We can do better: Temperature change alone is hard to translate into impacts to your backyard. The science is there project changes to specific agricultural crops in specific places (like the loss of certain fruit crops in California), as well as for wildfire fire severity and health impacts. But these studies are hidden in academic journals or thick bureaucratic reports.

One of my favorite graphics is in the Midwest Regional Climate Impacts section of the latest U.S. Global Change Research Program Report. It’s the graphic at the top of this post:

  • It shows how Illinois summers are projected to shift under future climate to be more like the current summers in eastern Texas by the end of the century.
  • However, if climate policy is enacted that lowers greenhouse gas emissions, the summers there are projected to be not quite as hot and dry, more like those in Arkansas and Louisiana.

I think the graphic speaks for itself. We need to mine the wealth of scientific information on climate change impacts, and transform it into simple and clear, yet provocative and dramatic stories about specific impacts to specific places.

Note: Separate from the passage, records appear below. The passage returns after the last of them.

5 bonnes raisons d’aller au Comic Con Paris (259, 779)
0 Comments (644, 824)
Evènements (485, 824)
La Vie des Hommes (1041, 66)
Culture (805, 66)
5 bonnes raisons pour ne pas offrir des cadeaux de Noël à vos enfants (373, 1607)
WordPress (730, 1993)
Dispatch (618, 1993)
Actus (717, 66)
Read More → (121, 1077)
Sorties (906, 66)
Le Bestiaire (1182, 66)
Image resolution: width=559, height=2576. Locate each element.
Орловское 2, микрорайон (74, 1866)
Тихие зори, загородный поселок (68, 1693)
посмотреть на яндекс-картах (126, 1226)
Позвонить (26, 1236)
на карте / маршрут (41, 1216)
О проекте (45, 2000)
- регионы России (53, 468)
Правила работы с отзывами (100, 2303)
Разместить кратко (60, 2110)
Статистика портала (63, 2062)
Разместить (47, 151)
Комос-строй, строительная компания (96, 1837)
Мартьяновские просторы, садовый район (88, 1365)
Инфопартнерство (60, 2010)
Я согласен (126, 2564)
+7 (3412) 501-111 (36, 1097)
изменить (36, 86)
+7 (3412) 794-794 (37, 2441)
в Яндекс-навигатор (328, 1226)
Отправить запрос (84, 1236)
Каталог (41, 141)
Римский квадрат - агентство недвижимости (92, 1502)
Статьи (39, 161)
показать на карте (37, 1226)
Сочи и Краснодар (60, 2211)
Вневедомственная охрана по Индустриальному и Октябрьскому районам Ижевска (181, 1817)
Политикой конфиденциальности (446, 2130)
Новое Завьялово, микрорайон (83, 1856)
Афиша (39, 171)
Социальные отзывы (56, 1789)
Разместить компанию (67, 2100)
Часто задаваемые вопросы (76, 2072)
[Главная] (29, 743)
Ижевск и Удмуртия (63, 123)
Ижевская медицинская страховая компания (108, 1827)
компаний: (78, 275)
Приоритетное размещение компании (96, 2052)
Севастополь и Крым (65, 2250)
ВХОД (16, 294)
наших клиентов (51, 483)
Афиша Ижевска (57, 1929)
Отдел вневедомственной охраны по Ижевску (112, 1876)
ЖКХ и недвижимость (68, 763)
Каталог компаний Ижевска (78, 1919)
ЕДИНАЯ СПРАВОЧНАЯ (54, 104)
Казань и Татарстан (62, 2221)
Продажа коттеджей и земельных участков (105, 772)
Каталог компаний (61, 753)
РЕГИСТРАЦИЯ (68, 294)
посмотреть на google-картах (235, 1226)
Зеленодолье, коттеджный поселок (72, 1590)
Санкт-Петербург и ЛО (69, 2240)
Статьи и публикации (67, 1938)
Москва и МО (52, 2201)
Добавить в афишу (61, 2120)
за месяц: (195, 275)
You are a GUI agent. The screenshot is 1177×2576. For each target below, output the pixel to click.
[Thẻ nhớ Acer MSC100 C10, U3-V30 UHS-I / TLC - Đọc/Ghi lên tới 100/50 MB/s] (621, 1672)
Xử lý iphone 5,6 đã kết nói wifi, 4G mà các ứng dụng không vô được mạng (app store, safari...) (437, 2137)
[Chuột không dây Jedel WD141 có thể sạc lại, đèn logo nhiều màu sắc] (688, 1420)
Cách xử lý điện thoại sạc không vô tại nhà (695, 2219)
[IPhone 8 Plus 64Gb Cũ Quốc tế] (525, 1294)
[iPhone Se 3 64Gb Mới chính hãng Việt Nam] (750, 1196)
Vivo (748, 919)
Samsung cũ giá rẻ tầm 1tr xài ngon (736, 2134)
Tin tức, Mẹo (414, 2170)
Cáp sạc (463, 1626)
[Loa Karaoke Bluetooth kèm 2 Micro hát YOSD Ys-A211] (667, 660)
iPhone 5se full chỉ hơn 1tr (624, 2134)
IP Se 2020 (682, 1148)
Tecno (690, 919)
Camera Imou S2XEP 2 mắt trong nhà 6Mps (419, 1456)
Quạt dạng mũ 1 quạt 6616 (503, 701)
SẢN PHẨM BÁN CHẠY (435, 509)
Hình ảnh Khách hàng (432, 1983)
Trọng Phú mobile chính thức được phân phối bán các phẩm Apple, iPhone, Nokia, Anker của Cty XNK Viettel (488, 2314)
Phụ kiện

The science is there and the technology exists to do this — the Climate Wizard provides a framework to visualize climate changes — but we need to continue to be creative in the ways to tell the story how climate change will have specific impacts on specific places, and make people realize that their backyard will be impacted. The task is to produce user-friendly maps and engaging website applications showing how climate change impacts will occur in the “backyards” of people around the world.

Given that there is much work to be done on global climate negotiations, we need to work on developing these stories and interactive applications, then publicize them in anticipation of the upcoming climate talks that will be occurring in the US congress, and then in Mexico at COP16 in 2010.

If you believe in the work we’re doing, please lend a hand.


  1. I have come to the conclusion that the science behind Anthropogenic Global Warming is based on manipulated data designed to preserve funding for the so called scientists promoting the concept. Even the former head of the IPCC stated that his organizational skills were lacking and that he could not provide the raw data used to come to the conclusion that supports AGW. He also stated that there has been no warming in the last 15 years. There is now proof that the recording devices were cherry picked to support a desired conclusion. The FUD factor is off the charts. Over 32,000 scientists including 9000 PHD’s have signed a statement declaring that AGW is a fraud. When The Nature Conservancy decided to abandon their primary mission by supporting this, I quit my membership.

  2. “This decline is likely due to factors such as economic hard times making environmental issues a lower priority for the public” – ?! … you must be doing some serious mental gymnastics if you actually believe this statement, either that or youve been living in a cave for the last couple of months.

  3. I agree with one of your scientists that the projections be more personal, more specific to locations, so that people can relate to what it will mean to them.

    It seems to me that ordinary people have a difficult time relating to the impact of science that does not offer examples of a personal nature. As far as the negative impacts felt NOW by communities around the world, most people don’t care.